TGF-β-Induced protein βig-h3 is upregulated by high glucose in vascular smooth muscle cells

TGF-beta-induced gene-h3 (betaig-H) is an adhesive molecule that interacts with integrins. Because TGF-beta plays an important role in diabetic complications and betaig-h3 serves as a cell substrate, we hypothesized that diabetic conditions might increase betaig-h3 synthesis in vascular smooth muscle cells (VSMCs), which may subsequently contribute to the pathogenesis of diabetic angiopathy. The concentrations of betaig-h3 and TGF-beta were measured in conditioned media using an enzyme-linked immunosorbent assay. An immunohistochemical study showed that betaig-h3 was expressed in the VSMCs and the matrix of rat aortas. TGF-beta stimulated betaig-h3 production, and high glucose induced betaig-h3 as well as TGF-beta production in the VSMCs.

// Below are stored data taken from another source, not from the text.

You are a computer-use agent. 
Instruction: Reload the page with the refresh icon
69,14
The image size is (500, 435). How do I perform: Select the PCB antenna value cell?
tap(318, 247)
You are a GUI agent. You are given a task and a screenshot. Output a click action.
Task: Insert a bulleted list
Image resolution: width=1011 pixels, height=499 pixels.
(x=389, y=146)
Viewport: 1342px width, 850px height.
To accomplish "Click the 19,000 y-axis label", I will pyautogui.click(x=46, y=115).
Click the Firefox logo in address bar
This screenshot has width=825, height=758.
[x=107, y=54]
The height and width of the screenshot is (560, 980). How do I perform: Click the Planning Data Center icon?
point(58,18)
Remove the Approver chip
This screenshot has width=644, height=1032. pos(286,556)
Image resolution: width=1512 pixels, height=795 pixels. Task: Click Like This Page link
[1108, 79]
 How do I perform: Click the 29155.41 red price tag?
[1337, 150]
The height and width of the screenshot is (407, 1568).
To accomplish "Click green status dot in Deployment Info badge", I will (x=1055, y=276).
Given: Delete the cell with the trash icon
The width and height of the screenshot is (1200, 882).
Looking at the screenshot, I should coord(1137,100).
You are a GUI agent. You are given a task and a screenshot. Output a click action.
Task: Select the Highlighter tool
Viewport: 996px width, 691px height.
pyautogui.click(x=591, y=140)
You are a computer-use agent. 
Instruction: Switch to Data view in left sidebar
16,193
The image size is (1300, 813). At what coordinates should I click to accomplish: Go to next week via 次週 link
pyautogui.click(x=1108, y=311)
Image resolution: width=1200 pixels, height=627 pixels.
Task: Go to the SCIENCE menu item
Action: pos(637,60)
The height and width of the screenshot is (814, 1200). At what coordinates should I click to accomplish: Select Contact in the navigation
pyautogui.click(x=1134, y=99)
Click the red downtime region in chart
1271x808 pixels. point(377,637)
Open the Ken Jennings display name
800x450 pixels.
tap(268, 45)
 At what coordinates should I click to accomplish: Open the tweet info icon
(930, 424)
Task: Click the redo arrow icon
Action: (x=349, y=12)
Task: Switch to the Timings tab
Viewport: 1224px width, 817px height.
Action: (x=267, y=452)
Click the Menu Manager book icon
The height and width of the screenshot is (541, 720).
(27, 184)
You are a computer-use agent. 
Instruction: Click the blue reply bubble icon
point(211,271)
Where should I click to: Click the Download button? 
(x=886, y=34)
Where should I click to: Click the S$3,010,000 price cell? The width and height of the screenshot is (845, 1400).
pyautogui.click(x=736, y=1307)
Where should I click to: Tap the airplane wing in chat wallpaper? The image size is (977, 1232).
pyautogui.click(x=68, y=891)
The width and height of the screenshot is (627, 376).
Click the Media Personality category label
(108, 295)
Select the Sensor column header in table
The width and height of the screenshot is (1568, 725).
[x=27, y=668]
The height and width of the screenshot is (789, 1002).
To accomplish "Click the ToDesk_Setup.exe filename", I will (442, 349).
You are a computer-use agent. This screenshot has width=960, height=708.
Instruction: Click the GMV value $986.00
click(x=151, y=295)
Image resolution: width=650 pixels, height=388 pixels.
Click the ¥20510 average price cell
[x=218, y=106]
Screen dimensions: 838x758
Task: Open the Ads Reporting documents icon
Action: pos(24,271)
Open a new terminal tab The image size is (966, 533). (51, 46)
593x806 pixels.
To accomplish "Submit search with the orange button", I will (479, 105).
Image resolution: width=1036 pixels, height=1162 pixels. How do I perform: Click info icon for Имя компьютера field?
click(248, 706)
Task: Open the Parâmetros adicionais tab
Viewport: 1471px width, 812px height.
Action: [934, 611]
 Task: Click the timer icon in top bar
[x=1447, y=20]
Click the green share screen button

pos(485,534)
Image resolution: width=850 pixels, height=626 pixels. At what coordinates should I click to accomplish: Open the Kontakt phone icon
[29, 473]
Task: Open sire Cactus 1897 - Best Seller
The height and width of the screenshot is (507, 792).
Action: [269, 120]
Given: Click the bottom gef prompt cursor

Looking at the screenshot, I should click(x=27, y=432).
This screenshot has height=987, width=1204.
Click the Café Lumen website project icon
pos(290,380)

The high glucose-induced betaig-h3 expression was almost entirely blocked by an anti-TGF-beta antibody. betaig-h3 protein mediated the adhesion, spreading, migration, and proliferation of rat VSMCs. These results suggest that the high glucose-induced betaig-h3 in VSMCs regulates VSMC functions and may play an important role in diabetic angiopathy.